At my extended family functions, conversations generally began with a discussion about local political news and, of course, family friends whose obituaries were recently published.
Then there was the "Eudora Newsline," a column which ran each week in the DeSoto Times. My grandparents were often mentioned in Margarite Earnhart's weekly column - mostly about my grandfather's beloved horses, the Eudora Presbyterian Church which my great-great-grandparents helped found, and of course, their 10 grandchildren.
My journalism career actually began with my father nosing through his weekly newspaper. The Southaven Press was advertising for a sports editor, and my father responded to the ad. And so, here I am.
The Sexton family is not alone in its love of newspapers. According to a survey conducted by the Mississippi Press Association, seven out of ten Mississippi families read a newspaper every week - that is 1.5 million people in Mississippi alone that read a newspaper.
The survey also showed that newspaper readership is stronger among Mississippians aged 18 to 34 than in any other state. In fact 72 percent of young adults read a newspaper or a newspaper website every week.
Fifty-seven percent of Mississippians said printed newspapers are the one local advertising source they rely on most, and 87 percent said keeping the public informed through legal advertising in newspapers is an important requirement for government agencies.
In the last two years billionaire investor Warren Buffet has invested $344 million to acquire 28 local newspapers.

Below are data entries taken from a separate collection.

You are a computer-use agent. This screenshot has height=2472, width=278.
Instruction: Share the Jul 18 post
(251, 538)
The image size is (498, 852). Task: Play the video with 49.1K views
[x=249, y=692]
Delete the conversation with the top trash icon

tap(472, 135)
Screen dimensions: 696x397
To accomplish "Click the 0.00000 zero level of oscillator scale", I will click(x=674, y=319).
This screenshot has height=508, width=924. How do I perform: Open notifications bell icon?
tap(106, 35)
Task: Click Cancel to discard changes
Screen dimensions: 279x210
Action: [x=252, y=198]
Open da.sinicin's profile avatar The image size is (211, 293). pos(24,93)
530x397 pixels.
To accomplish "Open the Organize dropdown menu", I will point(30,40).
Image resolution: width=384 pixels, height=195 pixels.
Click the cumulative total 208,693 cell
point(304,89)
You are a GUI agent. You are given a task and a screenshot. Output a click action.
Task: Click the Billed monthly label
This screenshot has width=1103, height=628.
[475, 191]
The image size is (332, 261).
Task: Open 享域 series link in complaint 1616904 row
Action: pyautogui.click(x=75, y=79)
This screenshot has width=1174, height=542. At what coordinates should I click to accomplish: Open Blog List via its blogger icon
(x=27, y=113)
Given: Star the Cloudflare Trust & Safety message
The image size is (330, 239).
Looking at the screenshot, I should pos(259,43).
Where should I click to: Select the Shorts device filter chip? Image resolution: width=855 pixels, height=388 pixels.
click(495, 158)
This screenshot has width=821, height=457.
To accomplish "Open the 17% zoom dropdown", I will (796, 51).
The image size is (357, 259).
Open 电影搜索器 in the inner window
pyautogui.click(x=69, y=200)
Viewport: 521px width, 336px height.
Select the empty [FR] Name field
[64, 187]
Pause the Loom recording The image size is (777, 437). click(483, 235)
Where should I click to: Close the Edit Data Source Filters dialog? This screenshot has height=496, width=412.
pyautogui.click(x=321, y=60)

In an interview, Buffet explained his enthusiasm for newspapers. "Newspapers continue to reign supreme in the delivery of local news. If you want to know what's going on in your town - whether the news is about the mayor or taxes or high school football - there is no substitute for a local newspaper that is doing its job. A reader's eyes may glaze over after they take in a couple of paragraphs about Canadian tariffs or political developments in Pakistan; a story about the reader himself or his neighbors will be read to the end. Wherever there is a pervasive sense of community, a paper that serves the special informational needs of that community will remain indispensable to a significant portion of its residents."
Over the years, my staff and I have shared this community's many milestones, its joy, its pride, and even its grief. We have felt like a part of your family. Thank you for allowing us to be part of your lives.